▶ **Exercise tasks**
a) Answer these questions from the text on insects after a flood:
(i) What do ants do when their underground colonies fill with water?
(ii) What kind of areas do silverfish prefer?
(iii) What do some city and state governments do about mosquitoes in flooded areas?
b) State whether each statement agrees with the text on insects after a flood. Answer yes or no, and quote the words of the text that decide it.
(i) Spraying flooded areas with pesticides by plane is a common practice.
(ii) Silverfish are described as mostly harmless.
(iii) After the ant queen dies, the rest of the colony soon dies too.
c) Transcribe the part of the text on insects after a flood between "Mosquitoes thrive in" and "will drain better.", inclusive.

** Opening Text block block **

If you’ve ever experienced a flood, you know how destructive it can be to property and the environment. A flood washes away roads, ruins homes, and soaks everything. Unfortunately, the problems don’t stop when the waters recede. After a flood, insects are suddenly everywhere.
Mosquitoes thrive in places where there’s lots of standing water to lay eggs in. Standing water is always in abundance after a flood. It collects in any available cracks, dents and bowls, and mosquitos are always quick to take advantage of it. Expect them in swarms in any flooded areas, especially if the weather is warm. In addition to the itchy bites, mosquitos can also be disease carriers, especially after a flood. There’s not a lot you can directly do to take care of all those mosquitos. Some city and state governments will spray flooded areas with pesticides by plane, but that’s fairly rare. Until the water dries up, you’ll have to bear with using bug spray and, if necessary, mosquito nets. You can speed the process by upending any containers holding floodwater and preparing your yard in a way that it will drain better.
During a flood, ant colonies in the ground often get completely filled with water. The ants will evacuate and float to safety, remaking their home wherever they can find solid ground. Unfortunately, this often means the area in or near your house. Ants are usually fairly manageable if you take care of them before they get out of control. Apply ant killer near where they’re trying to establish a new nest, and hopefully it will make its way to the queen. Once the queen is dead, the rest of the colony will soon follow. If ants have made their way into the foundation, walls, and woodwork of your house you may need to call a pest control expert to get them out.
Silverfish are notorious for preferring dark, damp areas. It’s no coincidence they’re called silver “fish.” Though mostly harmless, silverfish are still pretty gross and you certainly don’t want a few hundred of them crawling around your basement or closet. The first step to getting rid of silverfish is to remove any water and dry everything up as much as possible. Use water vacuums, pumps, dehumidifiers, and fans as necessary to remove moisture. Once that’s taken care of, silverfish can be taken care of using any widely available spray insecticide.

** Closing Text block block **
** Opening Data for review block **

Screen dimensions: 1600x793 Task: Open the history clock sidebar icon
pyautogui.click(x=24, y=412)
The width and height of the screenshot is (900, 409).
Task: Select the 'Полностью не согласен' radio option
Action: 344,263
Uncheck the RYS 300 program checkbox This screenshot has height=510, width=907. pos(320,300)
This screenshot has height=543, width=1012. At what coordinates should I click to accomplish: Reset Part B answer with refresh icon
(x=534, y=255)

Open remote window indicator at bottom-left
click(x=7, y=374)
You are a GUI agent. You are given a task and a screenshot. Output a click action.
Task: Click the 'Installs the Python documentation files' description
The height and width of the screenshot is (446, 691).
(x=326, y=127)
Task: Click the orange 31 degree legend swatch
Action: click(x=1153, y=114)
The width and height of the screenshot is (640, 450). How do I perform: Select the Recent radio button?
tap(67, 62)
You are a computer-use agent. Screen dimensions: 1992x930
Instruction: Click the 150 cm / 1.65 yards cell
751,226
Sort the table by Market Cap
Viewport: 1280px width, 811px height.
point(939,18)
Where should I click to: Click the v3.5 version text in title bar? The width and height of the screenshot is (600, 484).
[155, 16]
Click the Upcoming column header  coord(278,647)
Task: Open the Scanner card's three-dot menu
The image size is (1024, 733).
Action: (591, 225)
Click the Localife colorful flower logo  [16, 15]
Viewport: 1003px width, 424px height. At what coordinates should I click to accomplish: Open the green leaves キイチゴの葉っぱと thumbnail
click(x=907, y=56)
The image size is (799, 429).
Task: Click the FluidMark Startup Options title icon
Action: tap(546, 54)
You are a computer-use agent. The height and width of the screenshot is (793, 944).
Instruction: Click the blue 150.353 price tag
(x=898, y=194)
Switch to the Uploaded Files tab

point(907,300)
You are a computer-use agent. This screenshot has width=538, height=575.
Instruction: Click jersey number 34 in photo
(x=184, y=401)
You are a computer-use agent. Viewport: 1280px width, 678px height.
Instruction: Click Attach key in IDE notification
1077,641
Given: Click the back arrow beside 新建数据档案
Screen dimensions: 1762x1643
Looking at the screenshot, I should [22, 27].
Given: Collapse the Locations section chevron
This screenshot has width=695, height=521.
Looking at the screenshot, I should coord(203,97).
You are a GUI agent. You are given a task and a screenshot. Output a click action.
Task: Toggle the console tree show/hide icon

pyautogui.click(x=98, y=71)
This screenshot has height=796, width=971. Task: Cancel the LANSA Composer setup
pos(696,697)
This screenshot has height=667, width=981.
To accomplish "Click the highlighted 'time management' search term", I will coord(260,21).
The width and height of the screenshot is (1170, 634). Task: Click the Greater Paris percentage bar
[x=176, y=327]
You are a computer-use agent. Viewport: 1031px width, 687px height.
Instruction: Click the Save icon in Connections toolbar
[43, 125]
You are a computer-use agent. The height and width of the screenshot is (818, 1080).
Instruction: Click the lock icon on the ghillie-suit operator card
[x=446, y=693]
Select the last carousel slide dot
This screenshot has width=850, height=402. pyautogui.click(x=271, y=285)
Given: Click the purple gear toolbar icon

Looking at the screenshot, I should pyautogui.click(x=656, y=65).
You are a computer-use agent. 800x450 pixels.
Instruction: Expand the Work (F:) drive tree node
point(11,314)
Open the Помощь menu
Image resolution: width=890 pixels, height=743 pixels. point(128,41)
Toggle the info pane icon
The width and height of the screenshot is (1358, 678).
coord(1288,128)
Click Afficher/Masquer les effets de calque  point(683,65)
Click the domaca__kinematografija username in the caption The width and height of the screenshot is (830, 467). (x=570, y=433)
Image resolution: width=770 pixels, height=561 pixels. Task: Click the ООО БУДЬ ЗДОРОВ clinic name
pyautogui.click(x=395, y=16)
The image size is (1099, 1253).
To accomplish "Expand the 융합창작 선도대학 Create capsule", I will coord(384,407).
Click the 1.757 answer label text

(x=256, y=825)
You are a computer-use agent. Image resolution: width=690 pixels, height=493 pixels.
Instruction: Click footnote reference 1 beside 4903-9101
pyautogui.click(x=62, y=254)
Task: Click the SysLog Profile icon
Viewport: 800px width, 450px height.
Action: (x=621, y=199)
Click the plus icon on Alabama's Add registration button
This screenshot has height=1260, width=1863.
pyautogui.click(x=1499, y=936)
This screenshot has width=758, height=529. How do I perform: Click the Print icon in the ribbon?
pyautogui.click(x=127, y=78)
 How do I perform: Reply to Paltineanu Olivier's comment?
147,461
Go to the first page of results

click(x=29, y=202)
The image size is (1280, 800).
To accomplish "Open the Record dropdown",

** Closing Data for review block **

▶ **Outputs for the tasks**
a)
(i) They evacuate and float to safety, then remake their home wherever they can find solid ground.
(ii) Silverfish prefer dark, damp areas.
(iii) Some of them spray flooded areas with pesticides by plane.

b)
(i) No: "but that’s fairly rare."
(ii) Yes: "Though mostly harmless, silverfish are still pretty gross"
(iii) Yes: "Once the queen is dead, the rest of the colony will soon follow."

c)
Mosquitoes thrive in places where there’s lots of standing water to lay eggs in. Standing water is always in abundance after a flood. It collects in any available cracks, dents and bowls, and mosquitos are always quick to take advantage of it. Expect them in swarms in any flooded areas, especially if the weather is warm. In addition to the itchy bites, mosquitos can also be disease carriers, especially after a flood. There’s not a lot you can directly do to take care of all those mosquitos. Some city and state governments will spray flooded areas with pesticides by plane, but that’s fairly rare. Until the water dries up, you’ll have to bear with using bug spray and, if necessary, mosquito nets. You can speed the process by upending any containers holding floodwater and preparing your yard in a way that it will drain better.